● EXERCISE REQUIREMENTS
Copy out each line of the data below in which the string "code" appears.

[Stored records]
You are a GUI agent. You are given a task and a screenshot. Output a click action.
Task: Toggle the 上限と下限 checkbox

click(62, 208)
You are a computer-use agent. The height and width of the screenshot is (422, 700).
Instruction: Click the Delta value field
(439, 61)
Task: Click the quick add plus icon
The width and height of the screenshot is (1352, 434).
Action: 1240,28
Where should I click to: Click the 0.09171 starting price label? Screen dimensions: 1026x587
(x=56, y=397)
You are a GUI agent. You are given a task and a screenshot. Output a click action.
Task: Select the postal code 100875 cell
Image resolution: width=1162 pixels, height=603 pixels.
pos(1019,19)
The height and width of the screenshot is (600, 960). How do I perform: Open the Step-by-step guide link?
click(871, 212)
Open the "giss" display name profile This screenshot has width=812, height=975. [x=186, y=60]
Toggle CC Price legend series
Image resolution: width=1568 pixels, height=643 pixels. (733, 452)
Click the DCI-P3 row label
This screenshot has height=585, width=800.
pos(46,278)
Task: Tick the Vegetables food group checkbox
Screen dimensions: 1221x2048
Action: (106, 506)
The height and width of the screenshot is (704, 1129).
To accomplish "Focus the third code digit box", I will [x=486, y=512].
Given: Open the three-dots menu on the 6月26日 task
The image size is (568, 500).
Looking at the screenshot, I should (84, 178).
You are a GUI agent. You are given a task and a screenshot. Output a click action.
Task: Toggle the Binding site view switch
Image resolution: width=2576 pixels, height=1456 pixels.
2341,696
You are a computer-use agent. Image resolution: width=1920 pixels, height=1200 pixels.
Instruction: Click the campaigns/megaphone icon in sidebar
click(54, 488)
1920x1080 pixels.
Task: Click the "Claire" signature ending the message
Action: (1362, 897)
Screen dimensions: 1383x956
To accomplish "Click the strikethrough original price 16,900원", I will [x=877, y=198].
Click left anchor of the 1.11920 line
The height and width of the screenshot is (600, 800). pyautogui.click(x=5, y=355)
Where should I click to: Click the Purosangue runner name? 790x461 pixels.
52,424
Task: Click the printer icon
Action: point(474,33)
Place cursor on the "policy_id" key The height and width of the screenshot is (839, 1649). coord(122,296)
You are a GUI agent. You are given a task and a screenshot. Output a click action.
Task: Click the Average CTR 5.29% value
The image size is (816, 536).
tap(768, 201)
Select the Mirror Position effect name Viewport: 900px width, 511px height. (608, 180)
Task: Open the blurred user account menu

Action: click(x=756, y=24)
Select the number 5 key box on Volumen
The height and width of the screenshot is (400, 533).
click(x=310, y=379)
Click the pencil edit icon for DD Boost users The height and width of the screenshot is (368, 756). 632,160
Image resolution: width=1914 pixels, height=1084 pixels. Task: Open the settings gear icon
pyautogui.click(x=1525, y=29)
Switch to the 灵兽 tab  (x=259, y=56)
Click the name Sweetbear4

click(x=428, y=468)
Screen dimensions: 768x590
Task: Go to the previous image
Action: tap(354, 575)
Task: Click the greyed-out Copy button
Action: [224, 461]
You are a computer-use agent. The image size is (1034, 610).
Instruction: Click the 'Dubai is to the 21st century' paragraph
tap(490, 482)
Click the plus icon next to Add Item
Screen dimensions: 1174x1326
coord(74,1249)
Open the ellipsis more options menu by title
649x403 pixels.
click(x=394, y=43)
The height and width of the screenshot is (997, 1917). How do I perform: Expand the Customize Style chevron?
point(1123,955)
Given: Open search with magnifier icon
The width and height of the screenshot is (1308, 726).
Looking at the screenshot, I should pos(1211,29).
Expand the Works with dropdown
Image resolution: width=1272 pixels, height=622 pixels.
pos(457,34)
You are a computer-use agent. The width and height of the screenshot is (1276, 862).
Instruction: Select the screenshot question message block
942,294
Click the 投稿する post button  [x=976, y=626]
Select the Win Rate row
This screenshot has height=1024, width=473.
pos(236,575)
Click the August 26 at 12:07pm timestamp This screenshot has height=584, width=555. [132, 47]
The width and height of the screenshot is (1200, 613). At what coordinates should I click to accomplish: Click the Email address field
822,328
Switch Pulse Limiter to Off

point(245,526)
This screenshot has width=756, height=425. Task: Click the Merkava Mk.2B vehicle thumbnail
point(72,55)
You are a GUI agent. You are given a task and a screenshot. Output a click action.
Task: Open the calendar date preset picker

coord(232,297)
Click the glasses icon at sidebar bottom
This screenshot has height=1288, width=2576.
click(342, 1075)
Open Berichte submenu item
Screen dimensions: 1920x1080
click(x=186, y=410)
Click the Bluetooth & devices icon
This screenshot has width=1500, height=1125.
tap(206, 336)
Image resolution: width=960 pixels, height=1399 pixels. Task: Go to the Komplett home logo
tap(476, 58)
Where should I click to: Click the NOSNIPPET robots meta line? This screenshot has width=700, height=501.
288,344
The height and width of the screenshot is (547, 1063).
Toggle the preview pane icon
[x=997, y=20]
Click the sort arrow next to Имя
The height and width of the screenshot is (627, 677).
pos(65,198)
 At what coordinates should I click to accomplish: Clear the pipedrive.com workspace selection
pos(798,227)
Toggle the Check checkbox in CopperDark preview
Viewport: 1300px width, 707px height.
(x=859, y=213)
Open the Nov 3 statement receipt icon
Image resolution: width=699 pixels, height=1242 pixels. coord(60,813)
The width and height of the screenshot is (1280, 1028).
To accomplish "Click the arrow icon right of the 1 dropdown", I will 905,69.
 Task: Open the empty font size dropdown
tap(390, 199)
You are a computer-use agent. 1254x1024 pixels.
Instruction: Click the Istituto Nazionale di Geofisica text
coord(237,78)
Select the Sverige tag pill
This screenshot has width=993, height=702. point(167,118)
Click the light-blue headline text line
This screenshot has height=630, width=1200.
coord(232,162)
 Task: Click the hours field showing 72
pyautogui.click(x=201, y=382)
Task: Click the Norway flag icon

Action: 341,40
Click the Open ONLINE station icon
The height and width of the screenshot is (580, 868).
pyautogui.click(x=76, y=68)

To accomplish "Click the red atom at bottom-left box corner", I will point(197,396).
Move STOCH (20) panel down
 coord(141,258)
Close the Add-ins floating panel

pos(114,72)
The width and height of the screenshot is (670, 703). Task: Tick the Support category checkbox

● FINISHED TASK
Task: Select the postal code 100875 cell
To accomplish "Focus the third code digit box", I will [x=486, y=512].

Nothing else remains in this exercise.